Merge Sort
Updated:
⚠️ This post was created when I was in high school and is no longer maintained.
$ The [Divide-and-Conquer] paradigm:
we solve a problem recursively, applying three steps at each level of the recursion:
- Divide the problem into a number of subproblems that are smaller instances of the same problem.
- Conquer the subproblems by solving them recursively. If the subproblem sizes are small enough, however, just solve the subproblems in a straightforward manner (using base case).
-
Combine the solutions to the subproblems into the solution for the original problem.
1. Pseudocode
algorithm MergeSort(array, start, end):
if start < end then --> when start == end, this will remain 1 element, so we do not do the last trivial step which sorts the single element.
mid := (start + end) / 2
MergeSort(array, start, mid)
MergeSort(array, mid+1, end)
Merge(array, start, mid, end)
function Merge(array, start, mid, end):
len_l := mid - start + 1
len_r := end - mid --> exclude array[mid]
-- copy two sub-array --
let array_left and array_right be new arrays
For i = 1 to len_l do
array_left[i] = array[start+i-1]
For j = 1 to len_r do
array_right[j] = array[mid+j]
-- set sentinel values --
array_left[i+1] = ∞
array_right[j+1] = ∞
-- merge two sub-arrays into array --
i := 1 --> initial iterators for two arrays
j := 1
For k = start to end
if array_left[i] ≤ array_right[j] then
array[k] = array_letf[i]
i += 1
else
array[k] = array_right[j]
j += 1
tips:
- The shorter array will stop updating its iterator when it encounters the sentinel value at the end of the array so that the sentinel value will not be copied into A. Then, append the remain values of another array to the end of the A;
- Another sentinel value will not be copied into A as well because k is from start to end rather than (end+1))
2. Time complexity
(1) recurrence equations
“It takes time T(n/b) to solve one subproblem of size n=b, and so it takes time aT(n/b) to solve a of them. If we take D(n) time to divide the problem into subproblems and C(n) time to combine the solutions to the subproblems into the solution to the original problem” —— CLRS
(2) recursion tree
\(T(n)\)
- we expand the T(n) into an equivalent tree representing the recurrence:
Tips: 1).
“The cn term is the root (the cost incurred at the top level of recursion), and the two subtrees of the root are the two smaller recurrences T(n/2).”

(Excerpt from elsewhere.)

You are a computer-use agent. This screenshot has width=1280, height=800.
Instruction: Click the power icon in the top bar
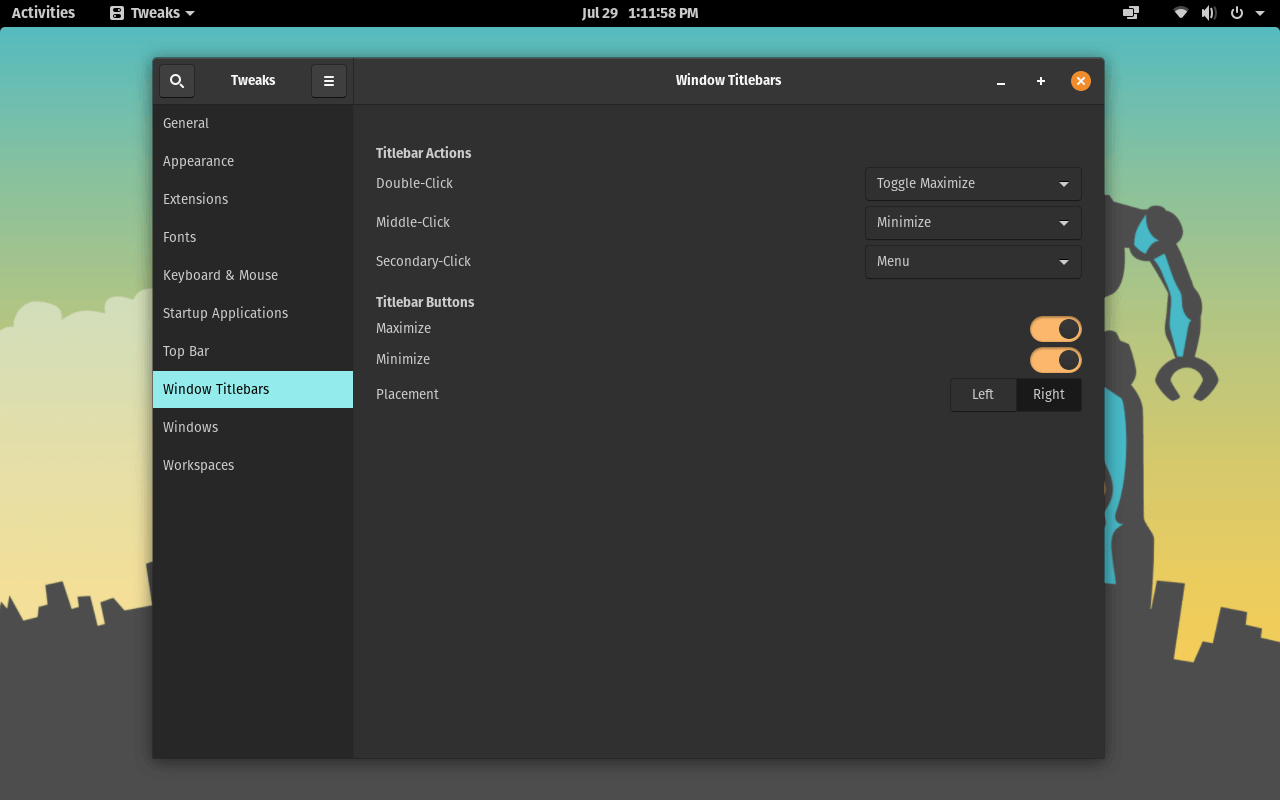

2). this represents an addition: \(T(n) = cd + T(n/2) + T(n/2)\)
-
expand further the recurrence T(n/2):
-
we continue expanding each node in the tree by breaking it into its constituent parts as determined by the recurrence, until the problem sizes get down to 1:
Tips: (1) Tree height: \(\log_2 n\) (2) Number of levels: \(\log_2 n + 1\) (3) Number of leaves: \(n\\ (2^i \rightarrow i:level)\) (induction TCRC p58) (4) Total cost: \(cn(\log_2n + 1) = cn\log_2n + cn \\ => \Theta(n\log_2n)\)
Remark
Expanation:
For example, the time complexity of insertion sort: T(n) == O(n^2^) not Theta(n^2^) because the best-case O(n) is not in the Theta(n^2^) set.
3. Space complexity
Not in-place:
merging two sublists takes place outside the memory for the input-sequence
4. Code
// Scala
object MergeSortAlgo {
def Merge(array: Array[Double], start: Int, mid: Int, end: Int): Unit = {
var len_l = mid - start + 1
var len_r = end - mid
var i, j = 0
var array_left = new Array[Double](len_l)
var array_right = new Array[Double](len_r)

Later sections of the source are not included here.